The other thing I've seen that is impossible to quantify because you don't see it until it happens that these systems can allow people to do work that they otherwise would not have been able to do. I don't think there is a good way to account for that. So let's say your talented developer builds a system that can do the work of a couple hundred employees.
One obvious side effect of this is that those couple hundred employees simply don't have jobs anymore. The other side effect I've seen, which is more interesting in a lot of ways, is that those folks end up finding ways to do more or better work that adds a lot more value.
In my experience most of these systems that end up doing the work of many people don't just suddenly appear on a given date and immediately make people obsolete. They evolve over time. I think that is what accounts for the perception of the high cost of development in most cases. If you could say "I'm going to start on Feb 10, 2010, finish on June 22, 2011 and have a system that will do the work of 325 employees" it would be very, very simple to figure out if that system should be built based on cost. You take the salaries and benefits of the people that will be replaced, the cost of the effort to build the system and an estimate of maintenance and figure out what side of the fence the value of the system lives on. That just doesn't seem to happen in real life, though.
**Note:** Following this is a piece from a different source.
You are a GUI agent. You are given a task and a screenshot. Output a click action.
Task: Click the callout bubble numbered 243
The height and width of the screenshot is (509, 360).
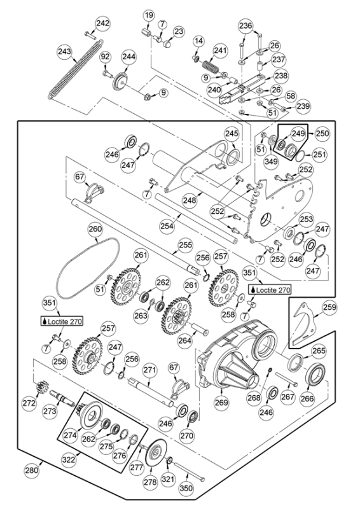click(64, 50)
What happens is that you say it will be done on June 22, 2011 and it isn't really done until Mid November. So the people are still working. And the system doesn't work 100% correctly so you can't just fire everybody since you need to produce things correctly for your clients. And it's unknown how long it will take to work all the bugs out of the system. Over time, as issues are worked out, people move onto other things as the system does the more rote parts of all these people's jobs. Maybe some people are entirely replaceable, but not all of them as initially projected, so instead of getting rid of 325 employees maybe only 100 or so end up having to look for new jobs. I don't think there's a way to account for the value of what the existing employees are doing very easily, or to account for the time savings, so what you have is a system that was delivered many months late, that probably sent you quite a bit over budget and it only 'saved' you about 1/3 of what you originally projected. That's pretty much a failure by every measurable objective that you had at the outset. From this viewpoint you are telling people that a system that cost much more than you said and saved them much less than projected is a success?
I don't think that scenario is very uncommon.